### WORK TASK
Say how many lines in the records hold the word "agent", and give nothing but that number.

*** GIVEN DATA ***

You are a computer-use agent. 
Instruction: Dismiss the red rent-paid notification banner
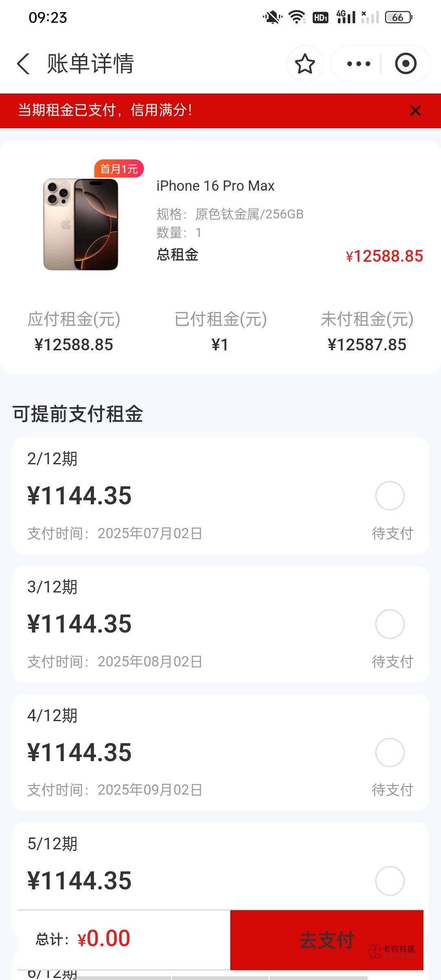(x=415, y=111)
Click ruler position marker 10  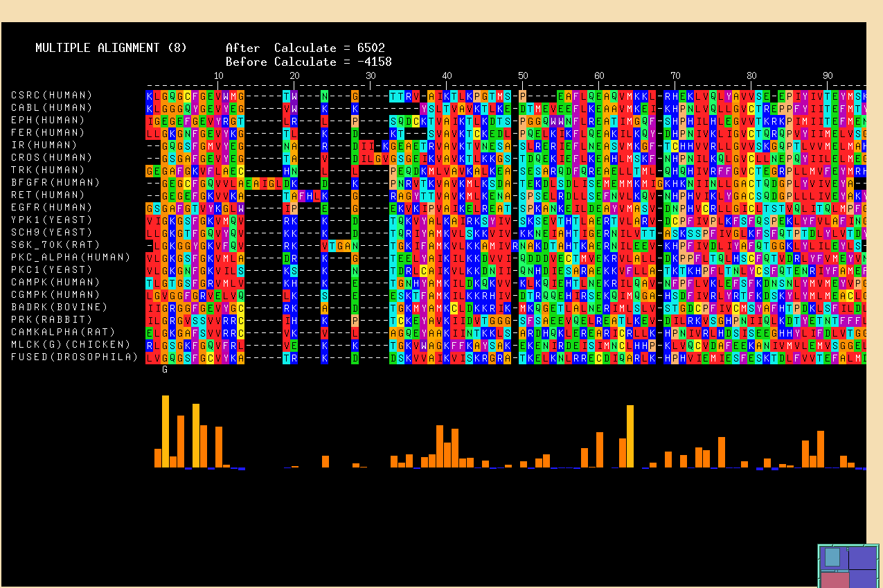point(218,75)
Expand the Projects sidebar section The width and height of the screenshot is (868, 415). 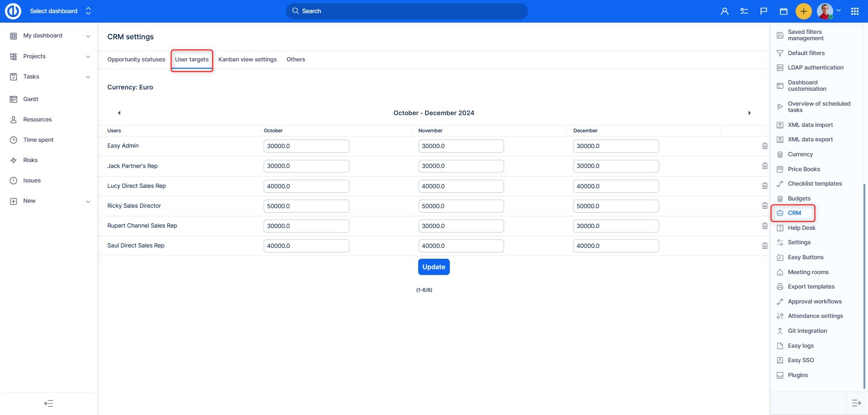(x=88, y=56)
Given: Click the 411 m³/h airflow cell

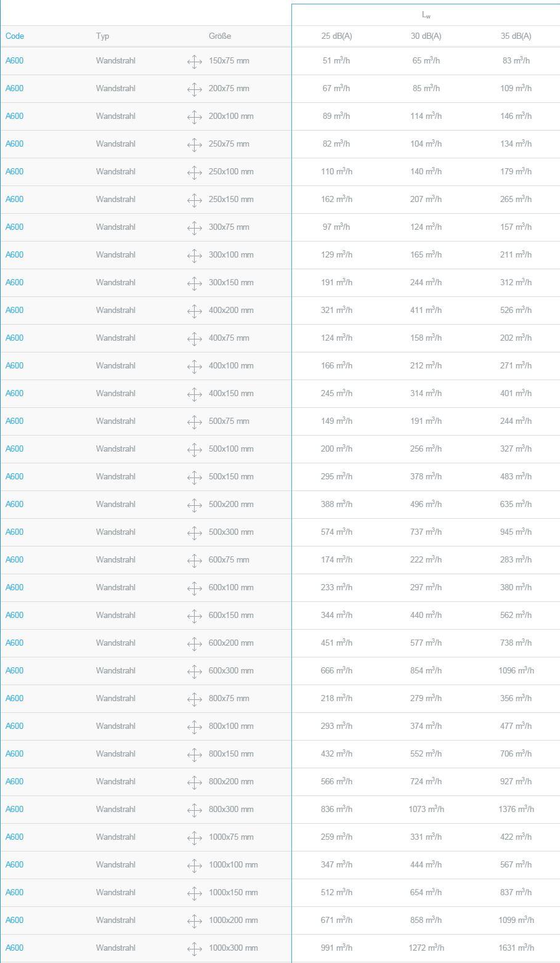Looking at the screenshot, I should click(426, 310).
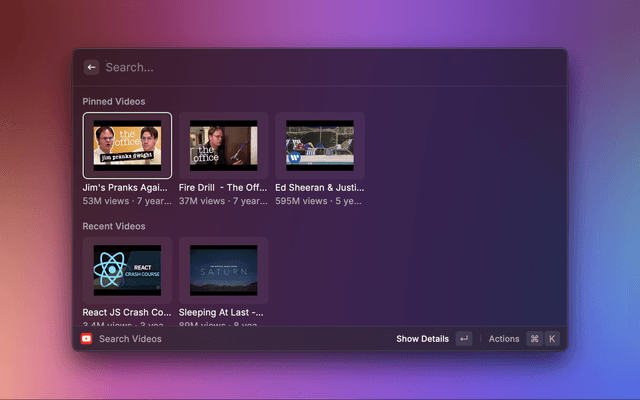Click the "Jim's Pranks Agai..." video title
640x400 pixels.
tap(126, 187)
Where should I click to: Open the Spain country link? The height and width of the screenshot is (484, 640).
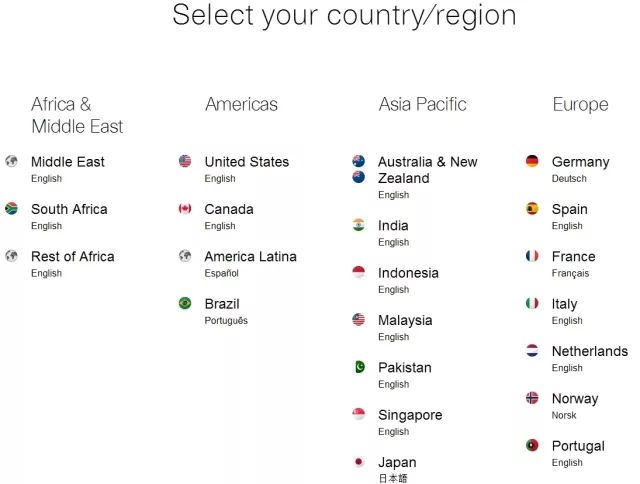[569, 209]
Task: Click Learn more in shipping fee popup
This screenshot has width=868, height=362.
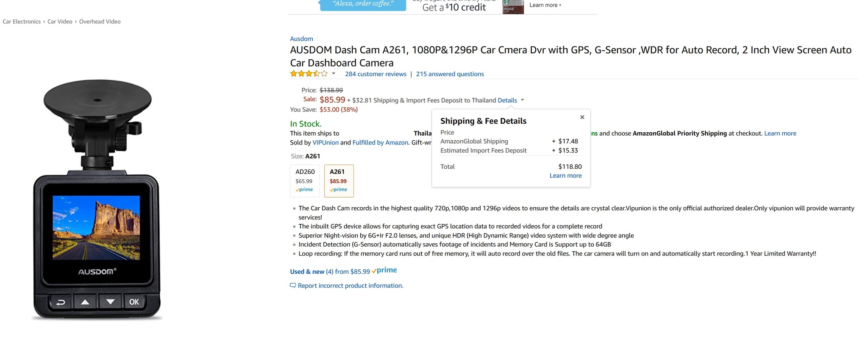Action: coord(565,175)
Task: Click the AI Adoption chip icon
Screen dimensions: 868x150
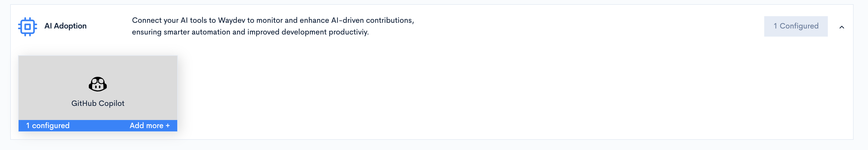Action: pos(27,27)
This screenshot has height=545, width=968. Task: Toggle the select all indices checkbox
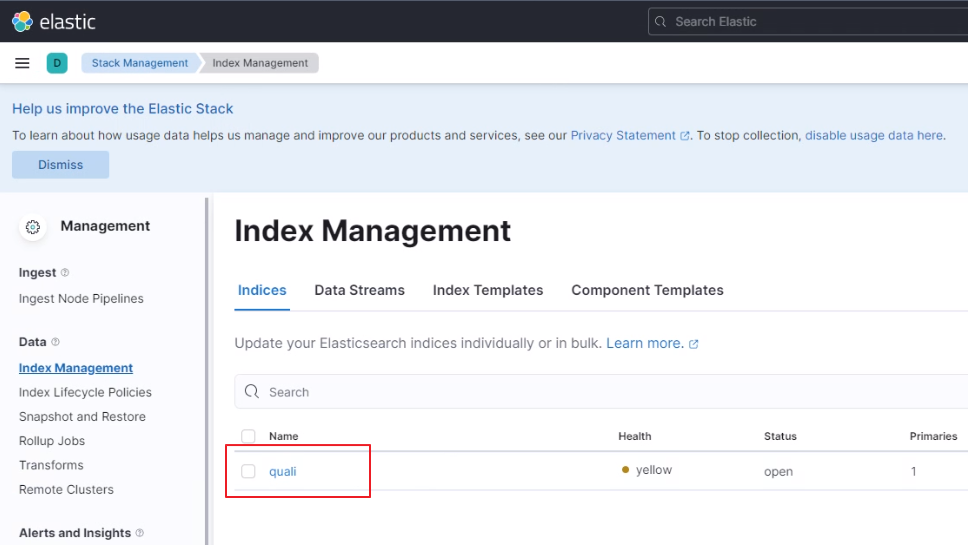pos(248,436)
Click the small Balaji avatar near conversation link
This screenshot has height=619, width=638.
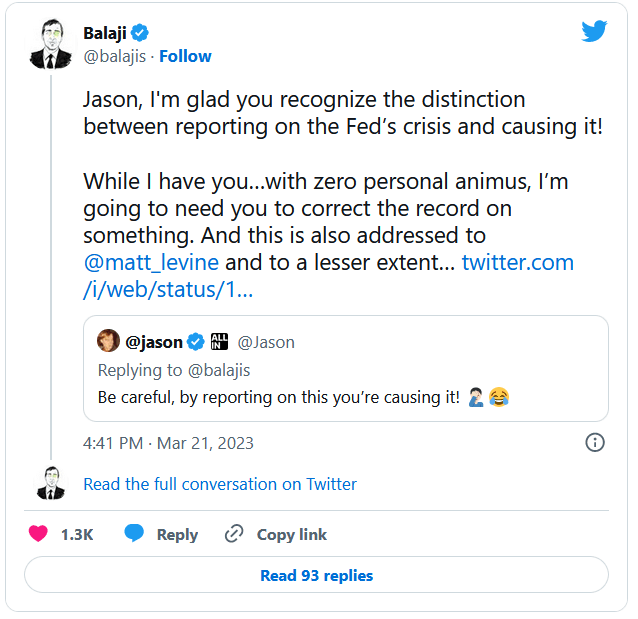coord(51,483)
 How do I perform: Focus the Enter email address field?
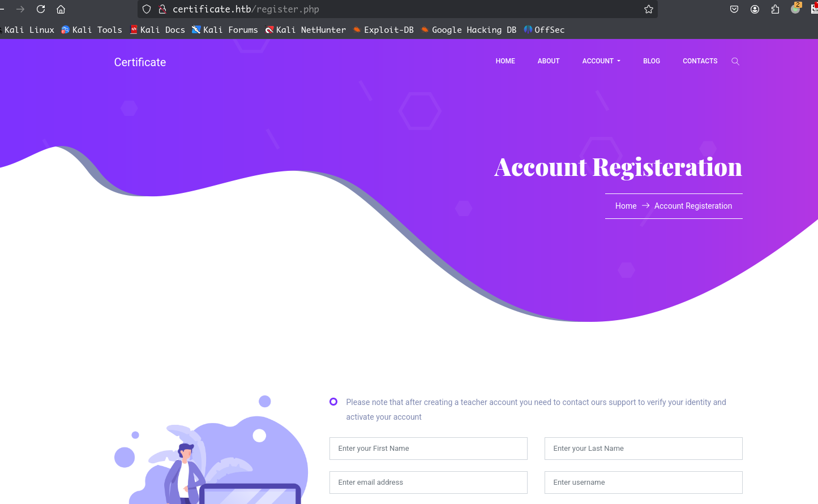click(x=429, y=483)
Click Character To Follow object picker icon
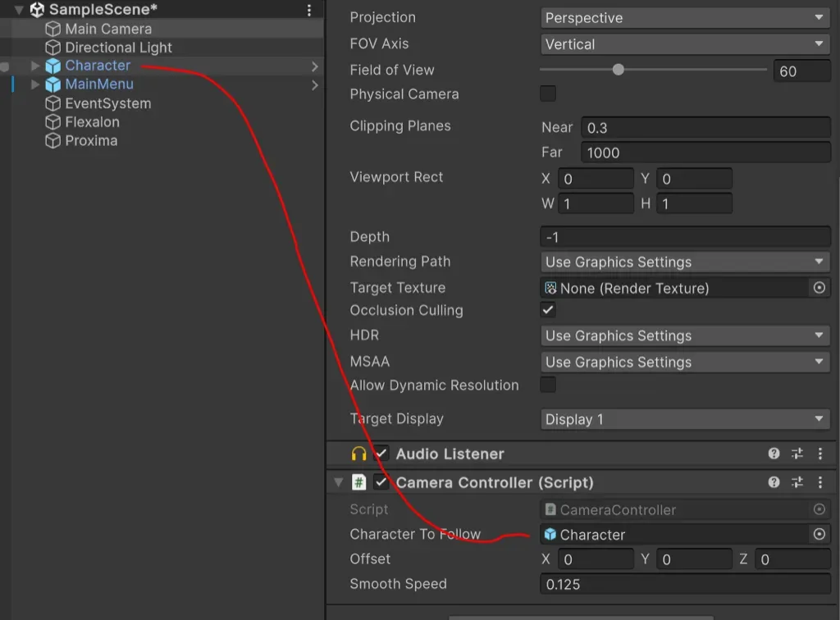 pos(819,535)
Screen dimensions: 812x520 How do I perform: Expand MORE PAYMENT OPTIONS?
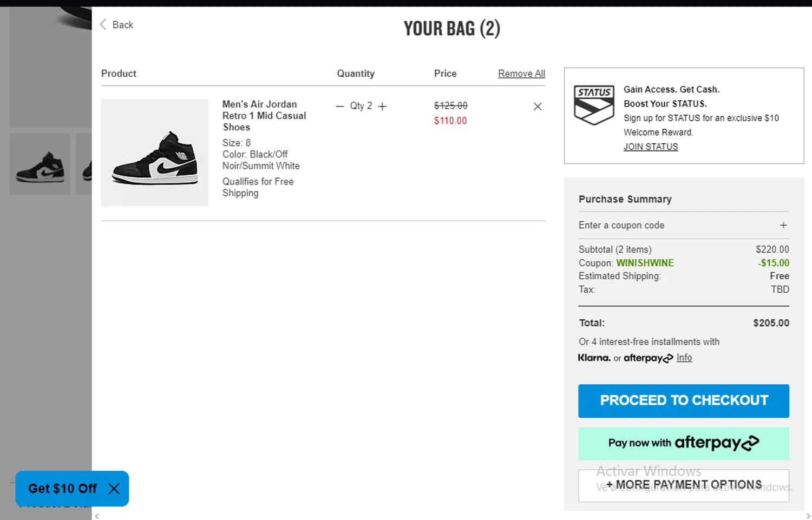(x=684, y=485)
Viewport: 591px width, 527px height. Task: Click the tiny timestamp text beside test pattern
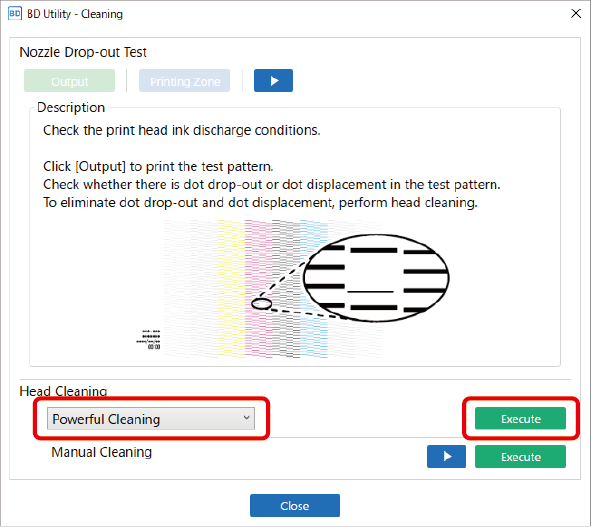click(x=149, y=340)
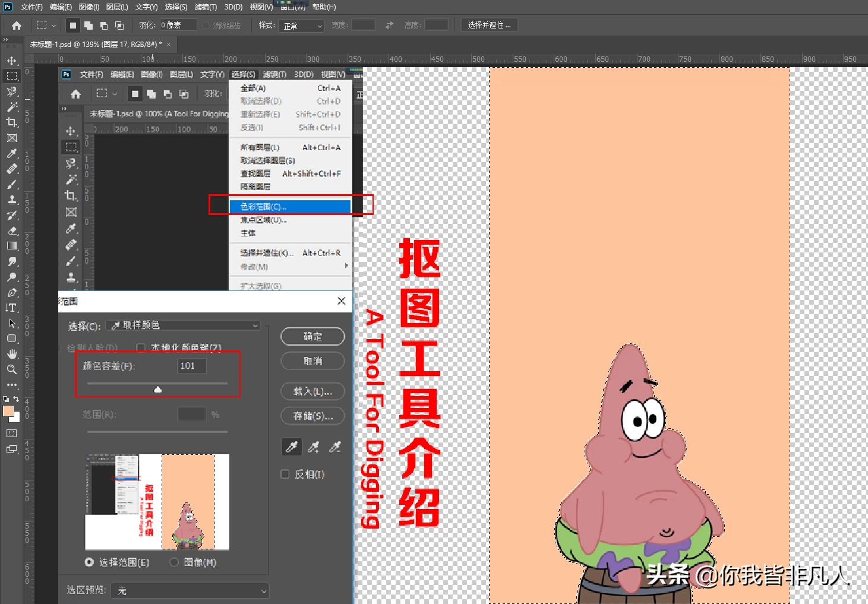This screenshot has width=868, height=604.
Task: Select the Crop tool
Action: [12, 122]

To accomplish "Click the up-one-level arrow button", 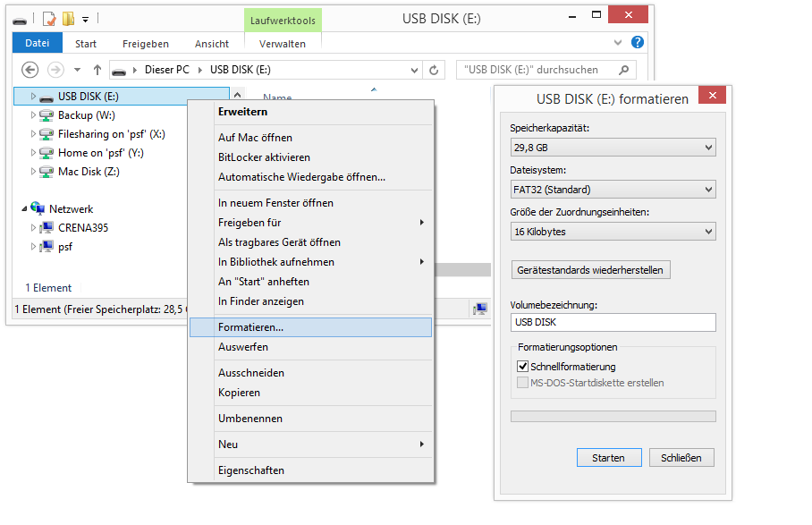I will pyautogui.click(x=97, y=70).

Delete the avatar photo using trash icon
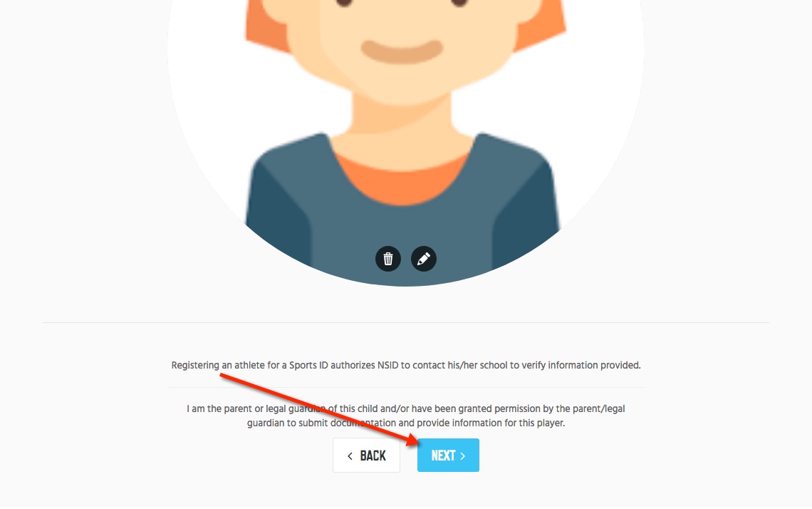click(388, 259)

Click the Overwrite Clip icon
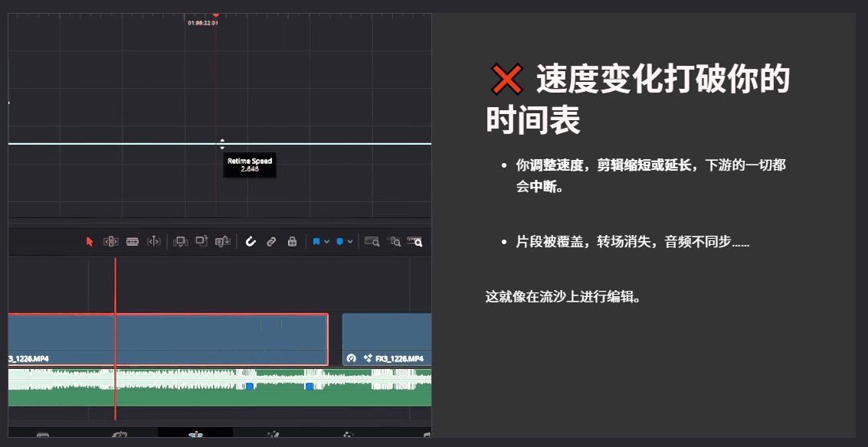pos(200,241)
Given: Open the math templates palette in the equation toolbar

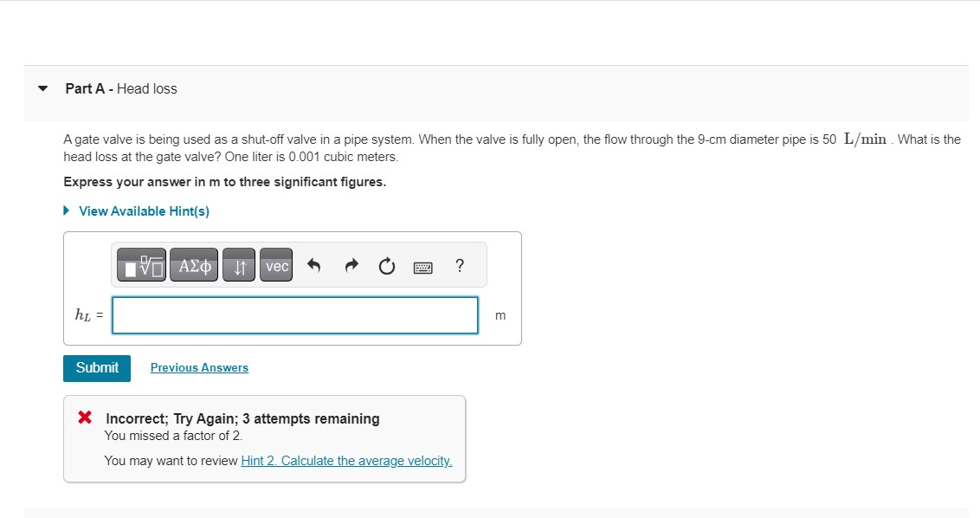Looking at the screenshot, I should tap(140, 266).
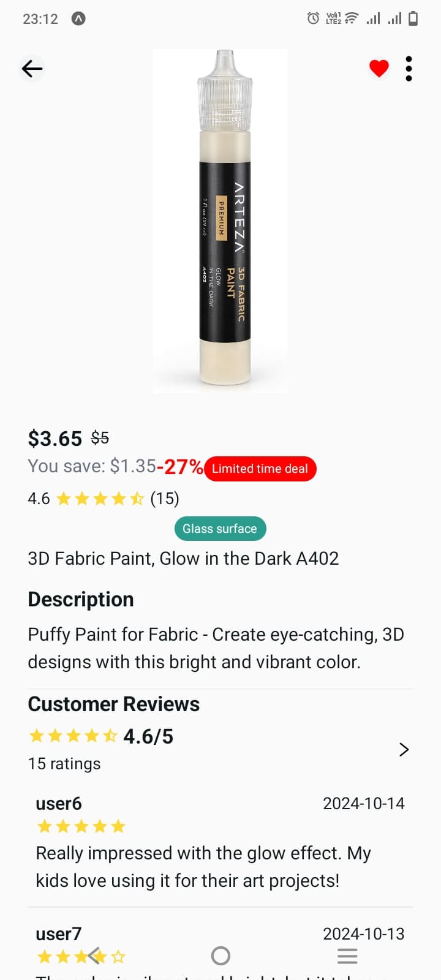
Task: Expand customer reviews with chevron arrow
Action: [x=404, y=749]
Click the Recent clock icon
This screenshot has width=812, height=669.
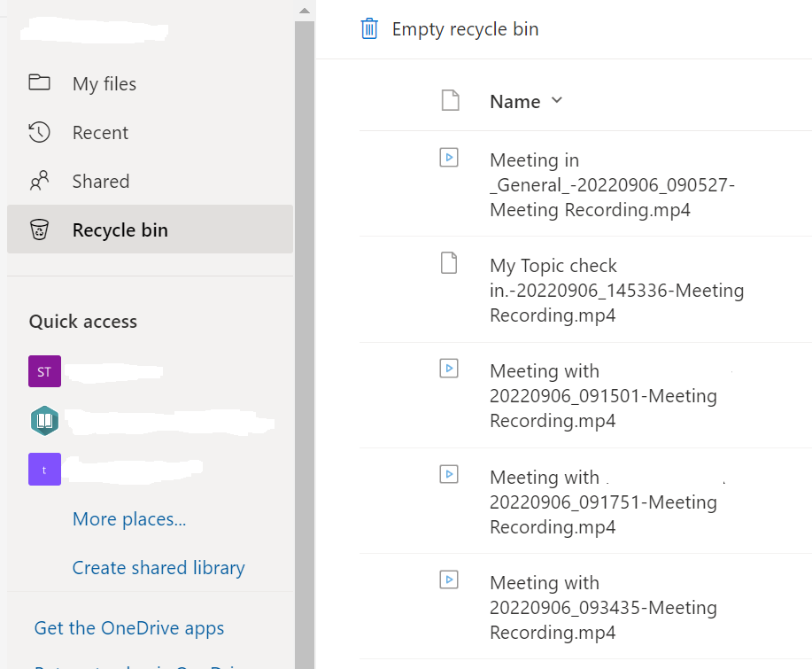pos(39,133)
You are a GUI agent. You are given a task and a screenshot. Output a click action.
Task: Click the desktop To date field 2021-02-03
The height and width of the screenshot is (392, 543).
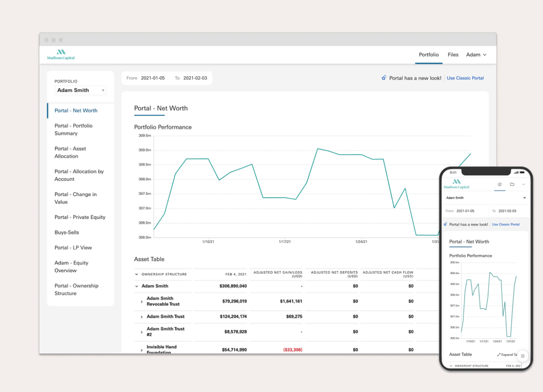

*** End of GIVEN DATA ***

### TASK SOLUTION
2